There's no way around it-- it effing sucks. It's not fair at all. I am so sorry about your race, not only because it hurts to stop but because you deserved this. You put in the time, the miles, the love. I imagine that knowledge will make you even angrier at first but I hope you see it means you can. And, one day, you will. You're tough and a real inspiration to all of us.

It was wonderful seeing you out there on the course and really living. Hopefully next time it turns out the way it is supposed to... don't lose heart.

Siren said...

You'll sort it all out in your own time. From over here, what it means is that you're strong and wonderful and able to do what's right and necessary no matter how much your heart wants it to be otherwise.

I have a terribly persnickety tummy and am prone to barfing at the drop of a hat - I suspect one day I'll have a race experience just like this to report. I just hope I can be as graceful about it as you are.

Meggan Ann said...

It means you have to sign up for another one!

:-D

Go Mom Go said...

I can't stand Broccoli either. I don't even make my kids eat it :).

You WILL figure it all out, probably not right now but some time it will all come together.

Now go sign up for another one! :)

momo said...

somewhere in there was the word "failure" and i have to say - there is nothing about your performance that was a failure in any imaginable way.

ironman is about the journey, jayme, it really is - and in every journey, there's the opportunity to have unexpected things thrown your way. you did and you dealt the best you could until, physically it would have been wrong for you to continue. you did the very right thing by honoring your body!

you will have another chance, if you want it. you know you can go the distance, you've proven it over and over again in your training and preparation. right now you just need a little time to digest, figure out what you want and then make it so.

i know you can do anything you put your mind to. i have complete faith in that.

BIG HUGS.

Fe-lady said...

There is always another race...(did you sign up for next year?)
Glad you are feeling better.

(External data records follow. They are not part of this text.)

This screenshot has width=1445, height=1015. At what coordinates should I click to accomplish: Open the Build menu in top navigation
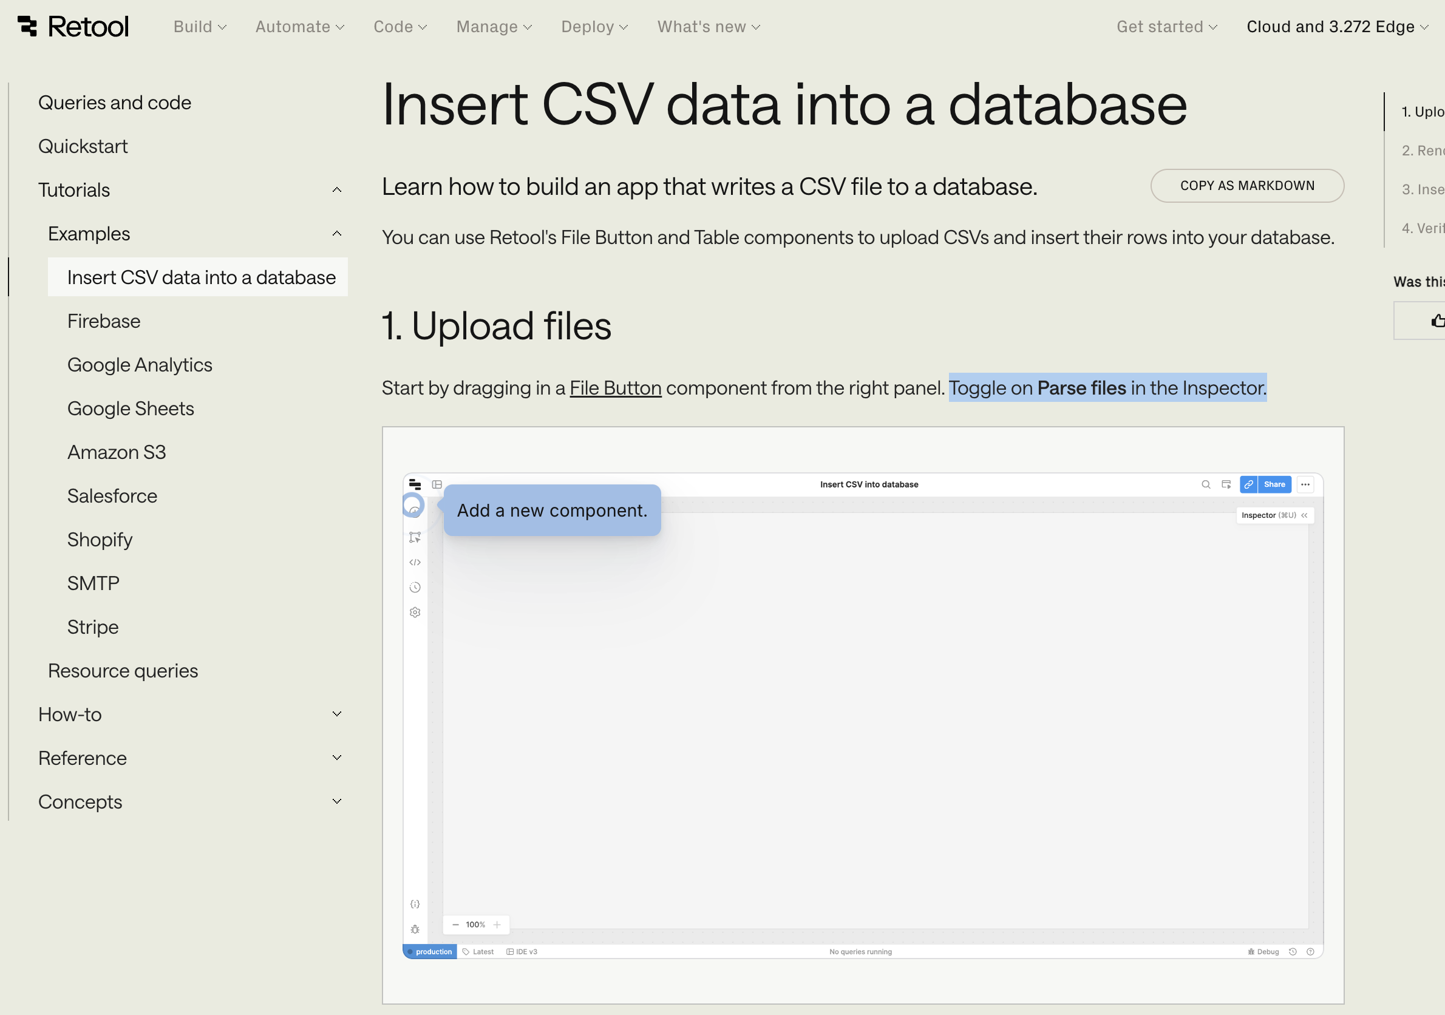click(200, 27)
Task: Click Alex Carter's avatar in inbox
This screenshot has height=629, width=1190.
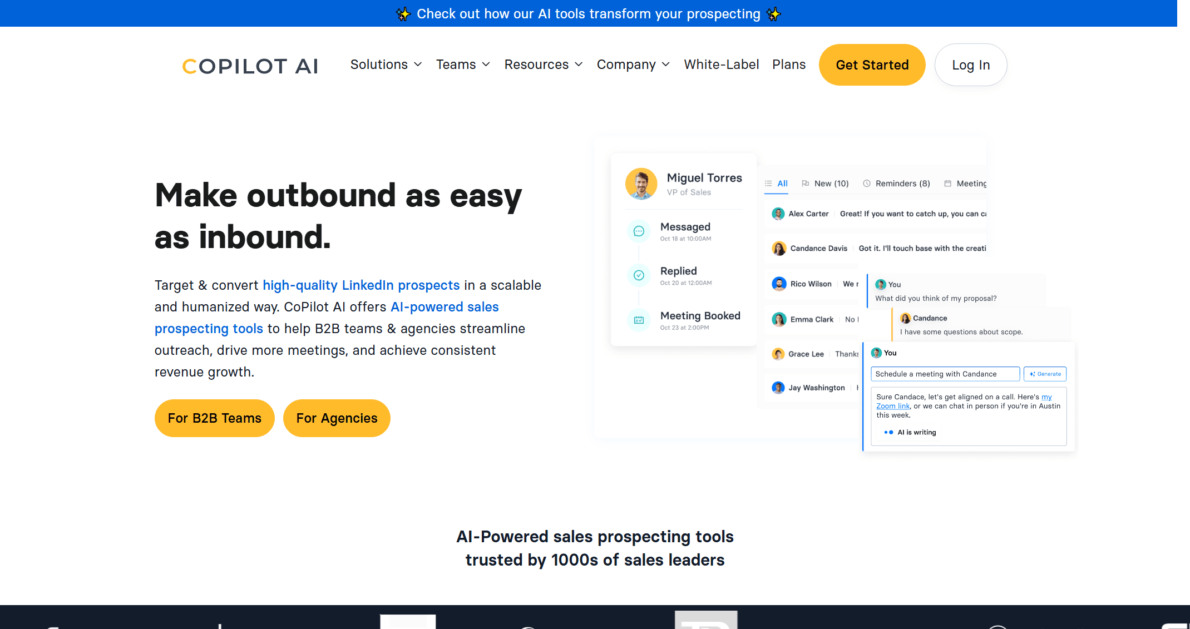Action: click(x=778, y=214)
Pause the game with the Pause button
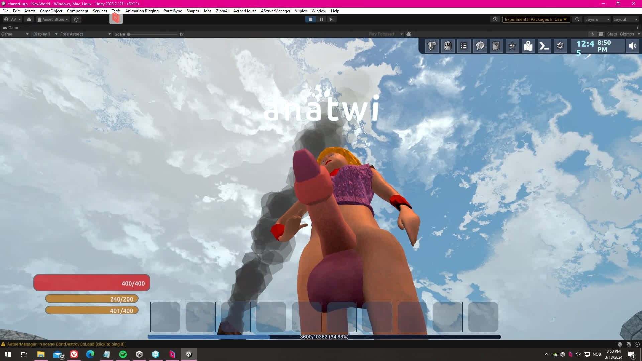The image size is (642, 361). pos(321,19)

It took me awhile to get over my DNF too...and it wasn't an IM by any means, but it still sucked that I was unable to finish. And guess what, life DOES go on, people still love me and everyone else has completely forgotten (but me)- and I am getting over it, cause I am planning something else! You will too!

Wil said...

It all happens for a reason, and along the way you figure it out. I promise.

21stCenturyMom said...

You asked the question 'what does it mean' and I'm pretty sure the answer is 'it means you got sick and wisely pulled out before you got more sick'. I'm so sorry your stomach tossed your race as well as your cookies but it happens. You showed up, you toed the line and you went as far as you could go under the circumstances. That is very admirable. You were wise to quit when you couldn't get any nutrition down. There is no way you could have gone the distance under those circumstances. No way.

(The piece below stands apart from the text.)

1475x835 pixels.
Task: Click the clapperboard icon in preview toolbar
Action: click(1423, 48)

I'm sorry I missed you there. I was in T1 and T2 doing sunscreen but it got crazy busy. I did see a couple of people who DNF'd and the look on their faces was so sad - so very sad. I wanted to give them a hug and say something encouraging but they obviously wanted to be left alone so I refrained.

As others have noted, nothing can take away all of the training and confidence building you did on your way to the start. Not even a DNF.

kelly said...

You are an ironman despite not finishing. Simple as that. This is all part of the learning process. Every race I run, I take something away from it to help with the next one. You are awesome and a total inspiration to me. I love reading your blog and it always makes me smile and sometimes makes me cry. Thankyou for being you!!!

uncadan8 said...

It is disappointing in the worst way when you cannot finish a goal like this. I was very disappointed with my LOTOJA DNF, but I am trying to focus on the lessons and experiences and use them to make me a better rider. I'll be back for next year, and I know you will do another Ironman. Completely.